After constructing a heterogeneity matrix, the frequentist method was applied to the fitted meta-regression model. The model covariates as the basic parameters and assumed that heterogeneity is independent of the comparison between effect sizes from multi-arm studies [60]. Inconsistency refers to the differences between direct and various indirect effects estimated for the same comparison. We investigated possible sources of inconsistency using inconsistency factor (IF) among studies in each closed loop. If the 95% CIs of IF values are truncated at zero or the P value of z-test is higher than 0.05, it indicates that there is no statistically significant inconsistency [61]. Note that IF is the logarithm of the ratio of two odds ratios (RoR) from direct and indirect evidence in the loop. RoR values truncate at one would also indicate consistency [62]. A forest plot of the estimated summary effects, along with confidence intervals and corresponding predictive intervals (PrI) for all comparisons, summarizes the relative mean effects, the impact of heterogeneity and predictions on each comparison in one plot [63].
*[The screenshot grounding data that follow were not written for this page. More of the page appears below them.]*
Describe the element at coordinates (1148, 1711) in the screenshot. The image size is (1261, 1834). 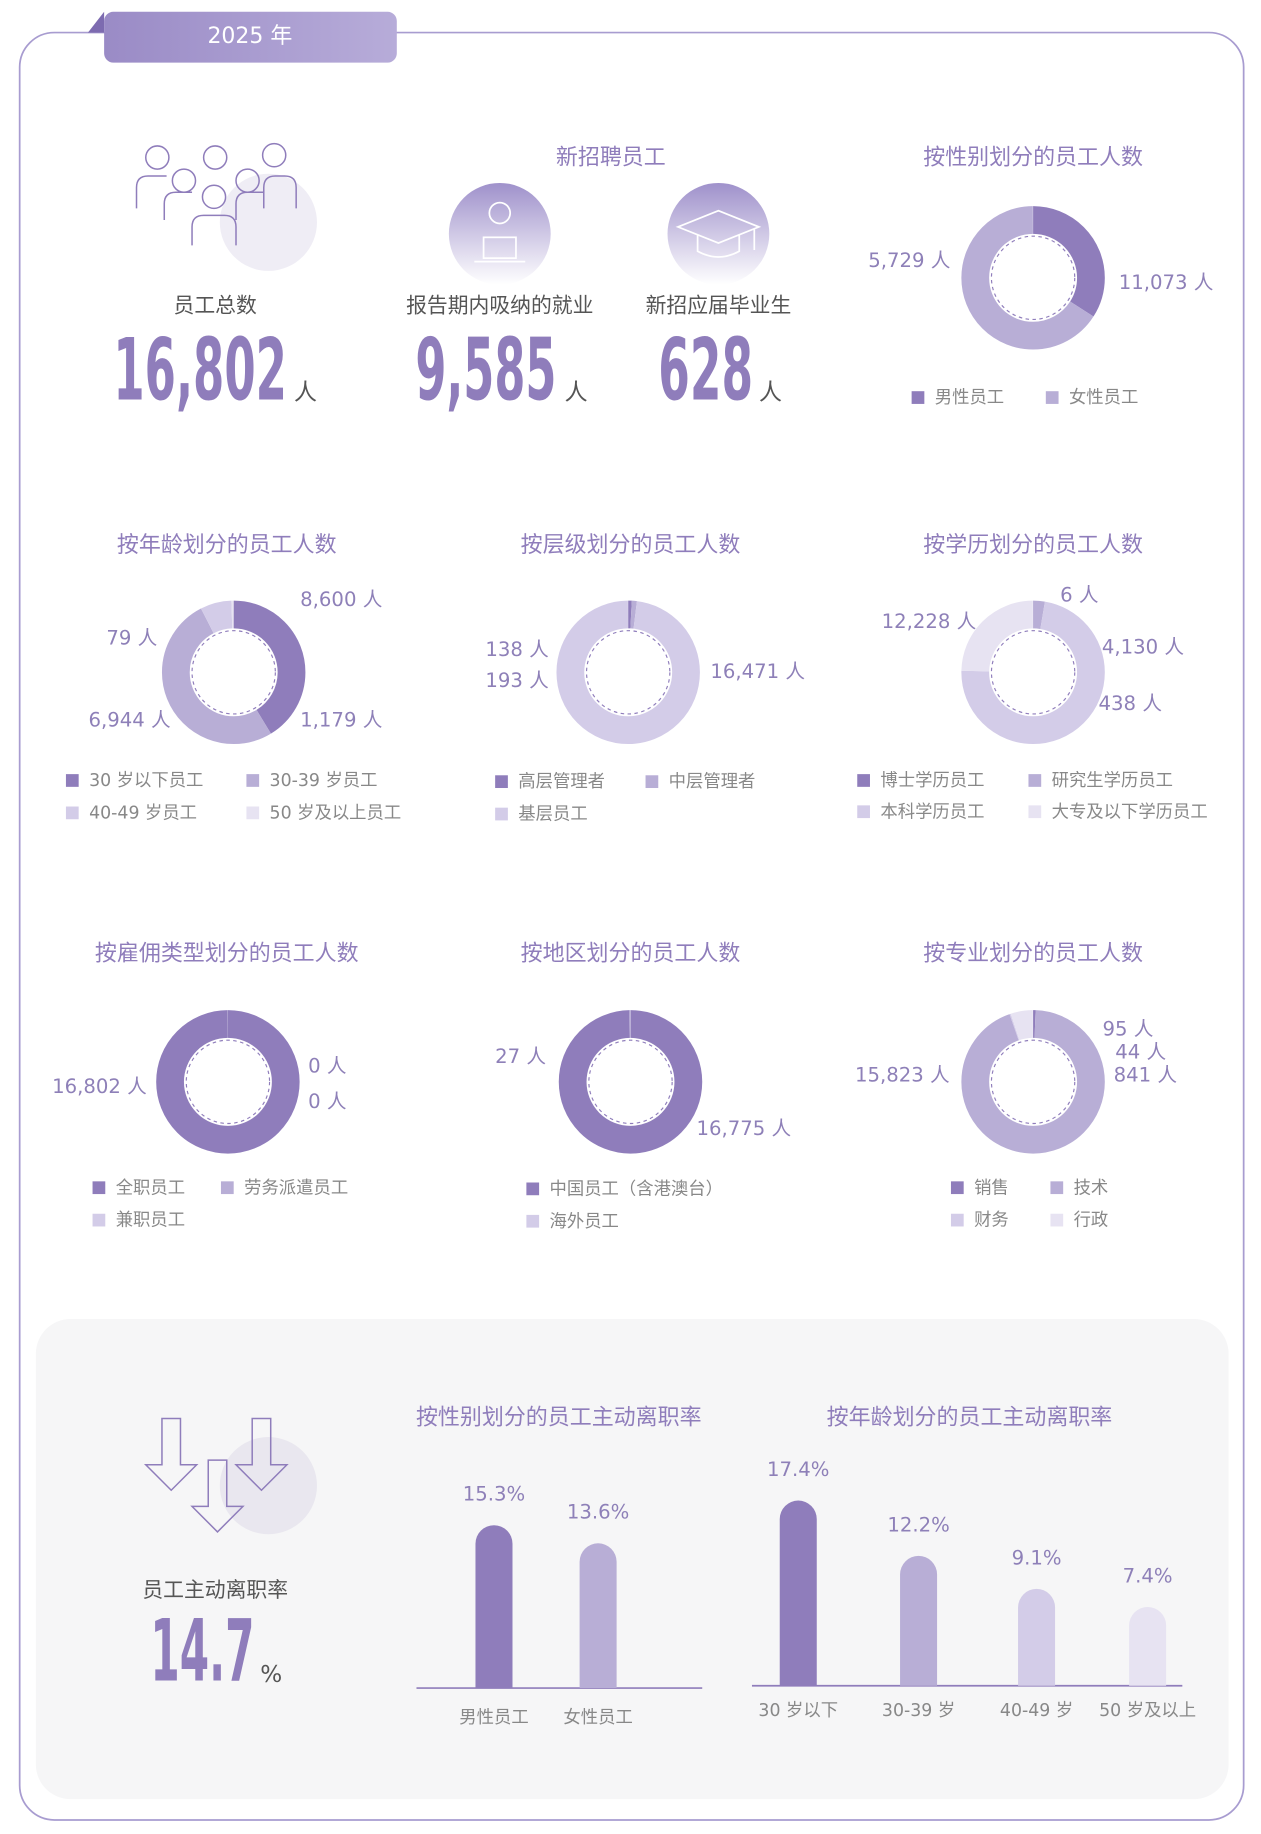
I see `x-tick-label: 50 岁及以上` at that location.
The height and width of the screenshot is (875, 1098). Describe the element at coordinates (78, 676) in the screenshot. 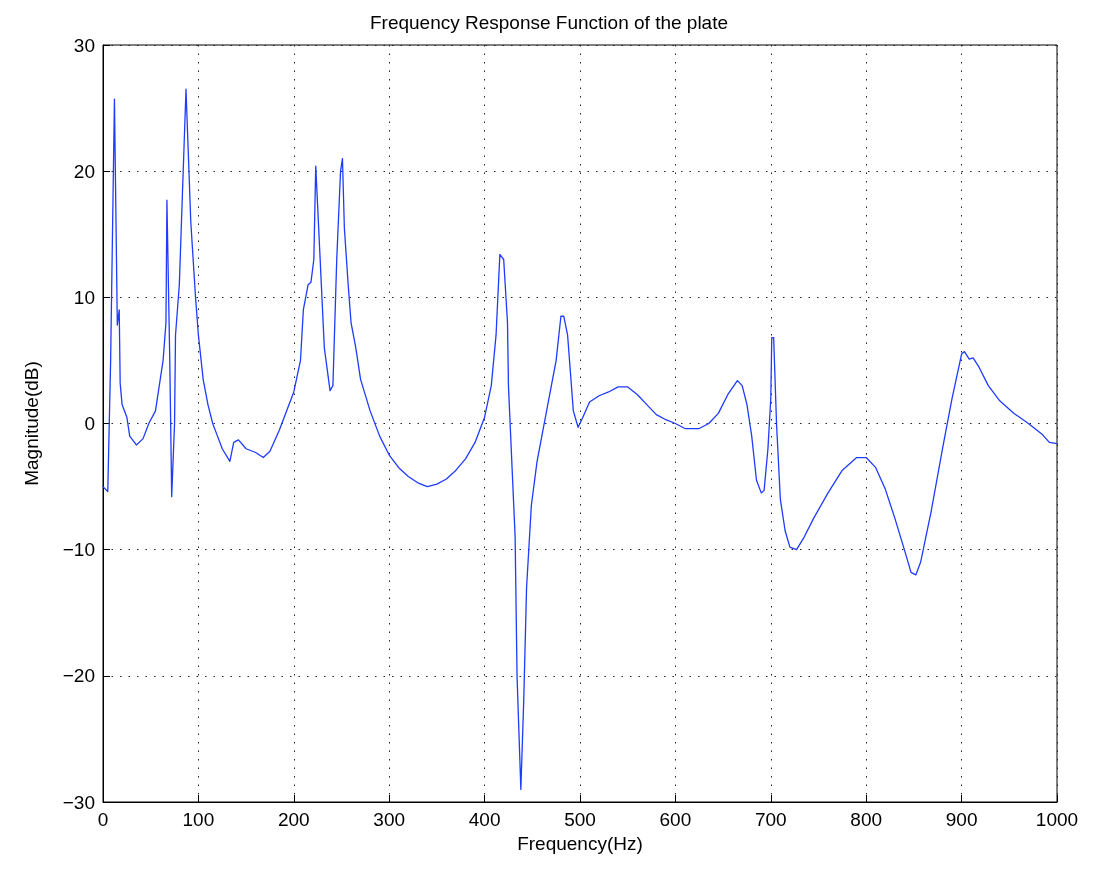

I see `y-tick-label: −20` at that location.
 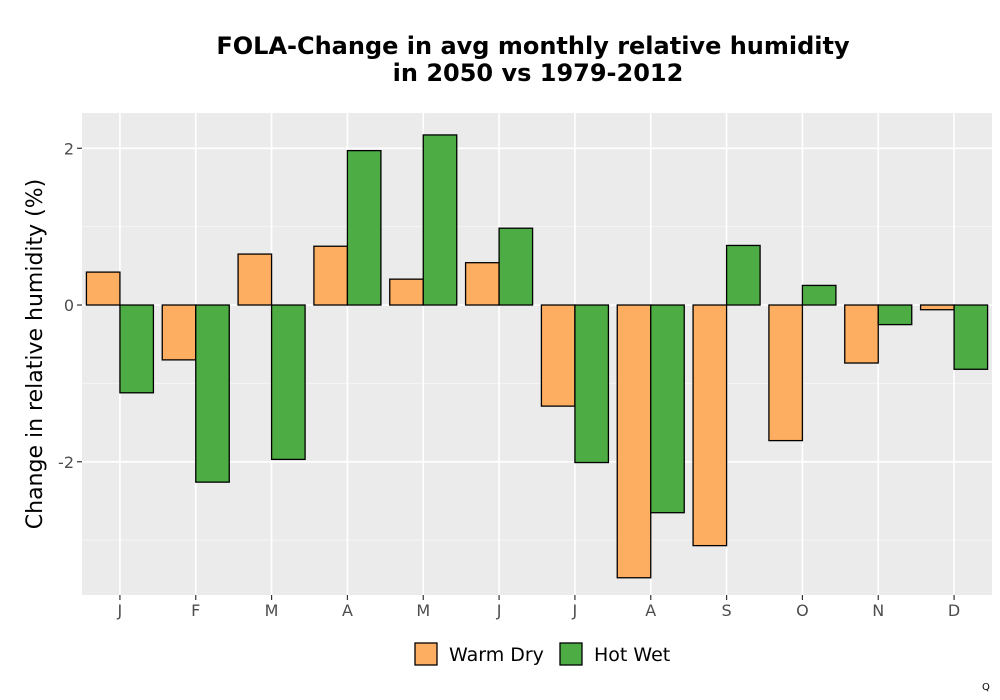 What do you see at coordinates (196, 610) in the screenshot?
I see `x-tick-label: F` at bounding box center [196, 610].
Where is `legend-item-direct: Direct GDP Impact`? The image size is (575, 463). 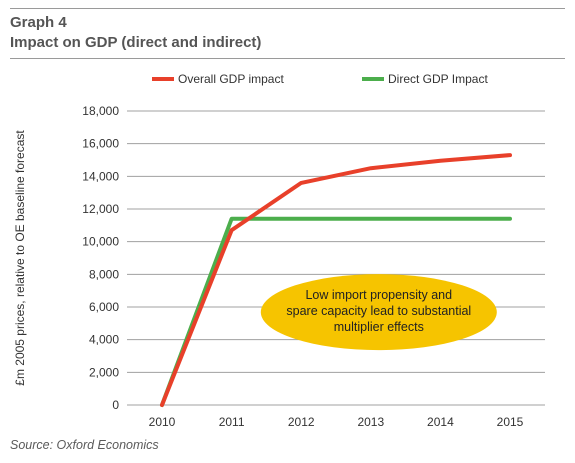 legend-item-direct: Direct GDP Impact is located at coordinates (425, 79).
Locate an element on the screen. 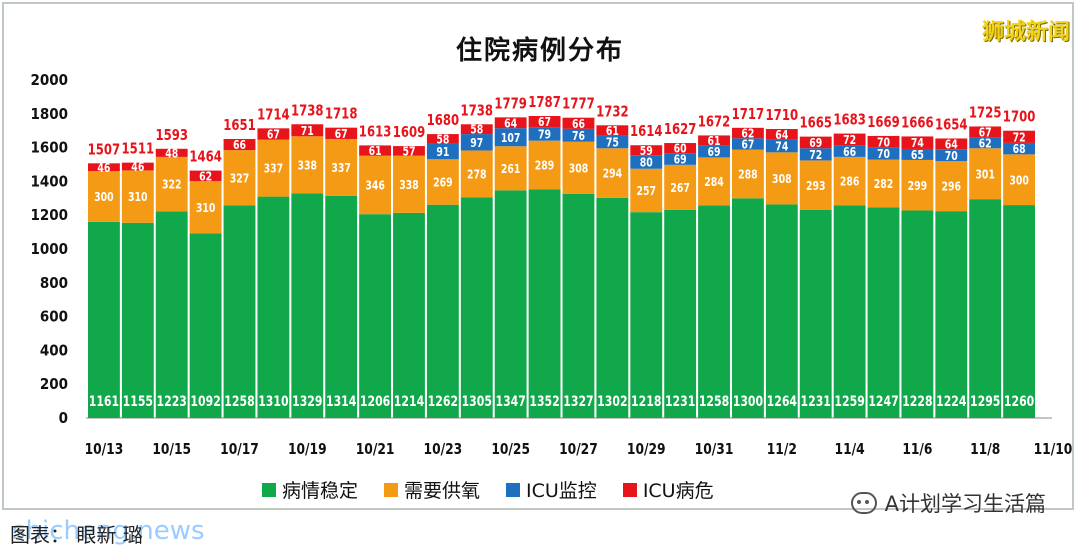  data-label: 68 is located at coordinates (1020, 149).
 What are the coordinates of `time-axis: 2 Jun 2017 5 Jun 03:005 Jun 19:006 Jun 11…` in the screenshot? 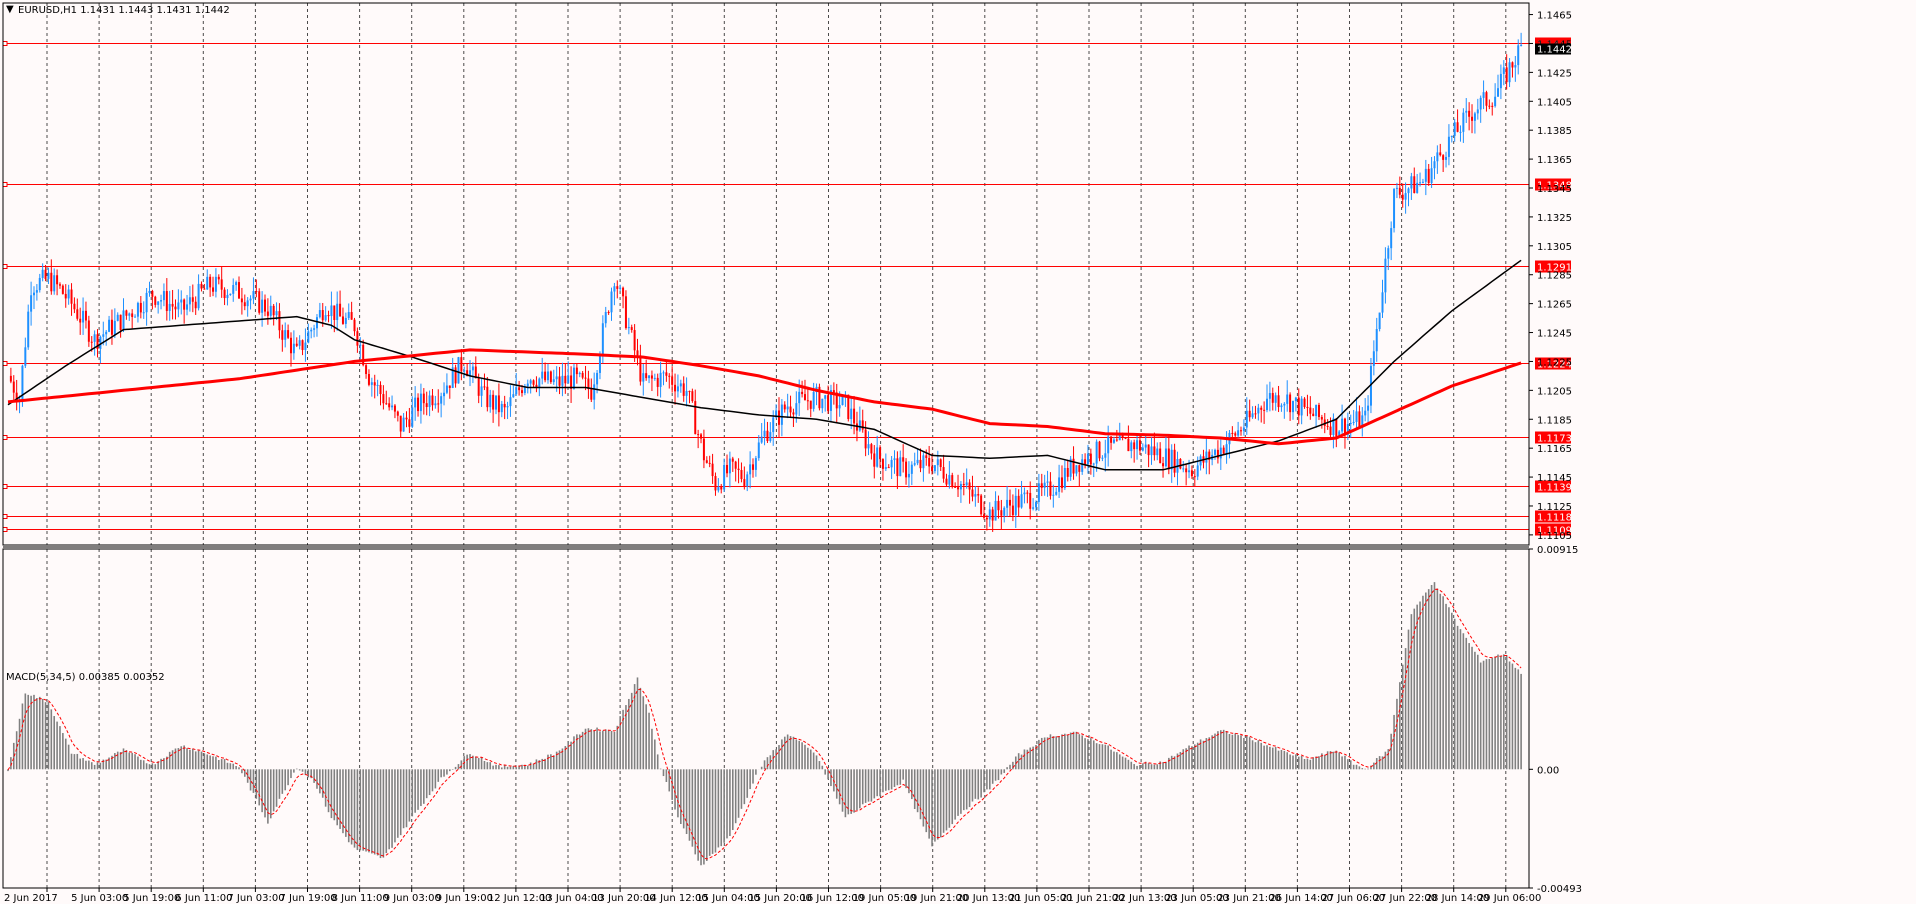 It's located at (772, 896).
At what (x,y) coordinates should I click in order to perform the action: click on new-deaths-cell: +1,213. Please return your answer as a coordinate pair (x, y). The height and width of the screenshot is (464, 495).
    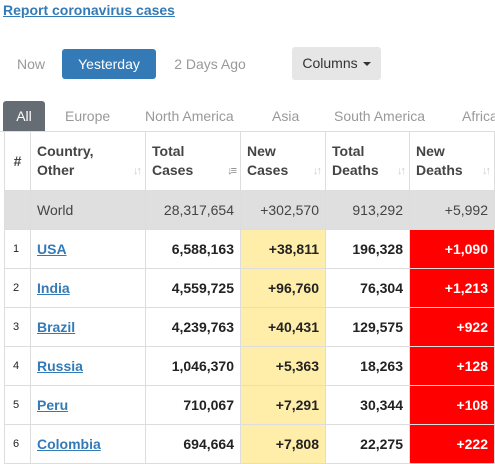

We estimated the probability of a treatment being ranked at a specific place according to the outcome using SUCRA (surface under the cumulative ranking curve). SUCRA is a simple transformation of the mean rank, providing a hierarchy of the treatments and accounts for the location and the variance of all relative treatment effects. The higher the SUCRA value is, the higher possible ranking of the treatment is. SUCRA was adjusted by a model of network meta-regression accounting for small-study effects, using the variance of the log-odds ratios as covariation [64].

The publication bias was evaluated by a ‘comparison-adjusted’ funnel plots whose horizontal axis presents the difference between study-specific effect sizes and the corresponding comparison-specific summary effect. The funnel plot should be symmetrical near the zero line if there is no publication bias [65].


The authors have declared that no competing interests exist.


This work was supported by grants from the Shenzhen Municipal Government of China (Grant No.20150623, JCYJ20150330102720163), and Special Support Funds of Shenzhen for Introduced High-Level Medical Team. The funders had no role in study design, data collection and analysis, decision to publish, or preparation of the manuscript.